Work request: Please return each of the entries exactly, minus their pictures.
────────
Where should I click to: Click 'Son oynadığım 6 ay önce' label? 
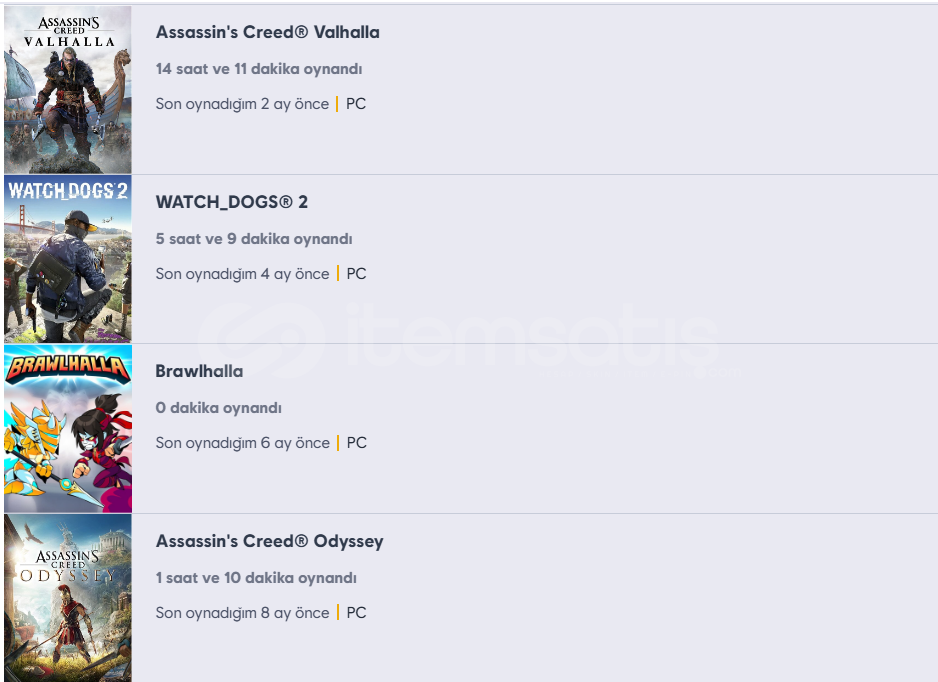tap(242, 443)

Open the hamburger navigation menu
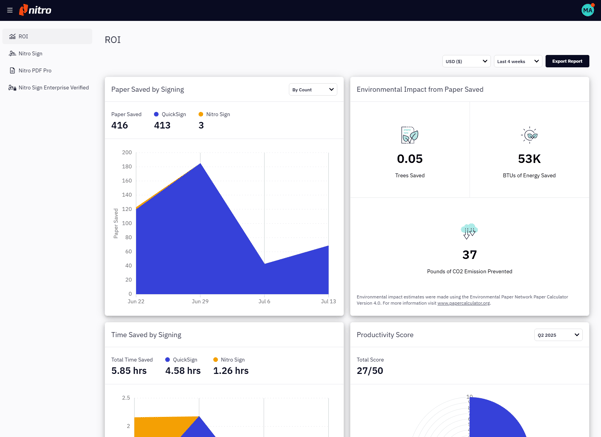pyautogui.click(x=10, y=10)
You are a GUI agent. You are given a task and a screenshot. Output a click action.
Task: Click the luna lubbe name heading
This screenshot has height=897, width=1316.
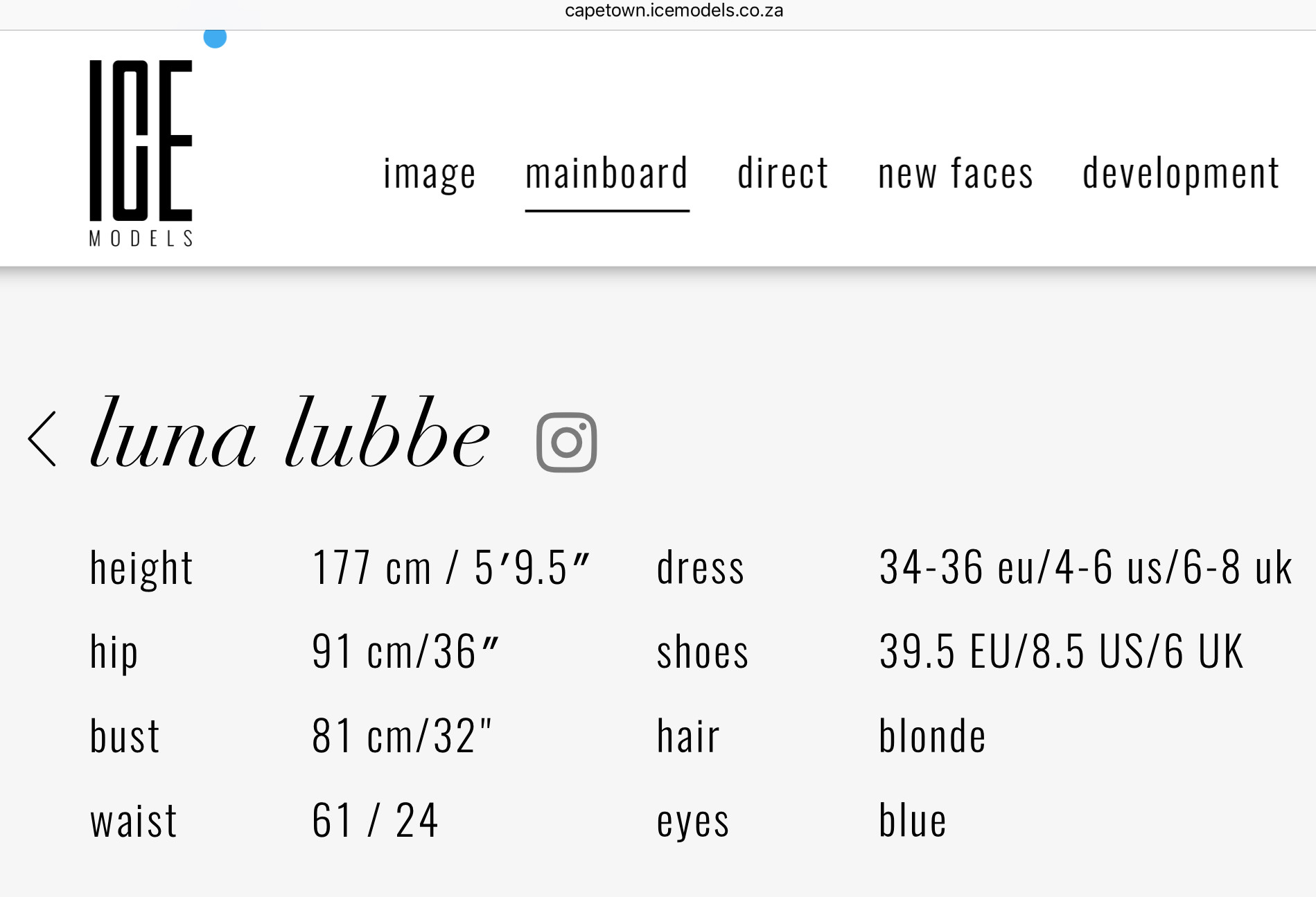(x=290, y=432)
────────
Answer to the exercise:
Where should I click to: Click 'Son oynadığım 6 ay önce' label? 
tap(242, 443)

Open the hamburger navigation menu
pyautogui.click(x=10, y=10)
You are a GUI agent. You are given a task and a screenshot. Output a click action.
Task: Click the luna lubbe name heading
This screenshot has height=897, width=1316.
(x=290, y=432)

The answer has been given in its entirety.